What you have to do:
Could you set down exactly the lines in the records below between the line holding "Screen dimensions: 800x631" and the line holding "Task: Click the 猫影视TV", inclusive?

* * *

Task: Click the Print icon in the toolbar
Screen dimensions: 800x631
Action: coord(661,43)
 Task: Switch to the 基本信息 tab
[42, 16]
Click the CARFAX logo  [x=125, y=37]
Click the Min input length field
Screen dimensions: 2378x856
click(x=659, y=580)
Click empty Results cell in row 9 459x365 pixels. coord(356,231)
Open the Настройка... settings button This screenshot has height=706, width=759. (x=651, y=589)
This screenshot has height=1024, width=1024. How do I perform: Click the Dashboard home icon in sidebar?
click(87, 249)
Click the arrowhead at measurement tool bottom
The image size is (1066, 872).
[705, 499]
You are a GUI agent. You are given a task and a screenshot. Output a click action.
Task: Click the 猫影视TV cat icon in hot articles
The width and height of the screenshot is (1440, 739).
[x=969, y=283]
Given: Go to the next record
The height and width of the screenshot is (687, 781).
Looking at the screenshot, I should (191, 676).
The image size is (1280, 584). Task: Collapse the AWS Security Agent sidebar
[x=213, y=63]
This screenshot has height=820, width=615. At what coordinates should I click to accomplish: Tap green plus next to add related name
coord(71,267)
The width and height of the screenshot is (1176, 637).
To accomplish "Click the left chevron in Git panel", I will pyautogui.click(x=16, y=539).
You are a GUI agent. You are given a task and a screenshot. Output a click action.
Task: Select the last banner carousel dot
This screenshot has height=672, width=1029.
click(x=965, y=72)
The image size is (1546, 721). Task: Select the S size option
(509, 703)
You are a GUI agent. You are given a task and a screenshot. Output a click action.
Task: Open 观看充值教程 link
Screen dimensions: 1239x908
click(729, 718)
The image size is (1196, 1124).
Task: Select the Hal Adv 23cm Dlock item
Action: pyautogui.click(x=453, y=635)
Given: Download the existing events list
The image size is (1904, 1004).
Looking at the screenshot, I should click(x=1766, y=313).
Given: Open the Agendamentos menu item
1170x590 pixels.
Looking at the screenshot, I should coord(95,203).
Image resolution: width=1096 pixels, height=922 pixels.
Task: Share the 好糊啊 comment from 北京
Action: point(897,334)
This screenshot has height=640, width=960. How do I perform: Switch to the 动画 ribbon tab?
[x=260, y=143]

* * *

Response box:
Screen dimensions: 800x631
Action: coord(661,43)
 Task: Switch to the 基本信息 tab
[42, 16]
Click the CARFAX logo  [x=125, y=37]
Click the Min input length field
Screen dimensions: 2378x856
click(x=659, y=580)
Click empty Results cell in row 9 459x365 pixels. coord(356,231)
Open the Настройка... settings button This screenshot has height=706, width=759. (x=651, y=589)
This screenshot has height=1024, width=1024. How do I perform: Click the Dashboard home icon in sidebar?
click(87, 249)
Click the arrowhead at measurement tool bottom
The image size is (1066, 872).
[705, 499]
You are a GUI agent. You are given a task and a screenshot. Output a click action.
Task: Click the 猫影视TV cat icon in hot articles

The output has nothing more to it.